Roundtable study expected to result in robust growth agenda

The State of Delaware faces a structural budget challenge with multiple dimensions – a revenue portfolio that is not responsive to the economy, unsustainable expenditure growth and the need for more robust economic growth, according to an independent study released in September by the Delaware Business Roundtable. 

The study projects that, absent policy changes, annual operating budget deficits will expand to over $600 million, or 11 percent of expenditures, by 2025.

The study, commissioned by the Roundtable, was conducted by Michael C. Genest and Brad D. Williams of Capitol Matrix Consulting, a leading economic consulting firm whose work focuses on a wide range of fiscal, economic and policy issues, particularly related to state government.

Specifically, the study identifies a number of areas where state expenditures are inconsistent with neighboring states or national averages.

For example:

Corrections – The study notes that expenditures for corrections are significantly higher than the national average and that over the last two decades expenditures in this area have taken a growing share of Delaware’s operating budget.

Public welfare/social programs – The study suggests there may be opportunities to improve on Delaware’s federal shares in the Medicaid program and recommends a thorough analysis be conducted.

Education – From 2008 through 2014, while other states were cutting K-12 per-pupil funding by 4 percent, Delaware was increasing funding by 12 percent. Slowing the growth of spending over time would bring costs in line with the average of neighboring states. 

Personnel costs – The study recommends that Delaware consider reducing the size of its state and local government workforce over time, either through hiring freezes and attrition or by targeting specific programs for reduction or elimination. 
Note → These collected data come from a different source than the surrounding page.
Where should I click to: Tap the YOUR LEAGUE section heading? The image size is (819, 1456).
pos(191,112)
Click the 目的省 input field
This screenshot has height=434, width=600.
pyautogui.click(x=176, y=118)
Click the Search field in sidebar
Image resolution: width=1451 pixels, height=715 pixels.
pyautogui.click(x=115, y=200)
The Delaware Business Roundtable is a nonpartisan, volunteer consortium of CEOs whose companies collectively employ over 75,000 people in Delaware. Since its inception in 1981, the Roundtable’s broad mission is to enhance the quality of life in Delaware by promoting commerce, job creation and select public policy issues.  In recent years, the Roundtable has been a leading supporter of public education transformation and entrepreneurs in Delaware.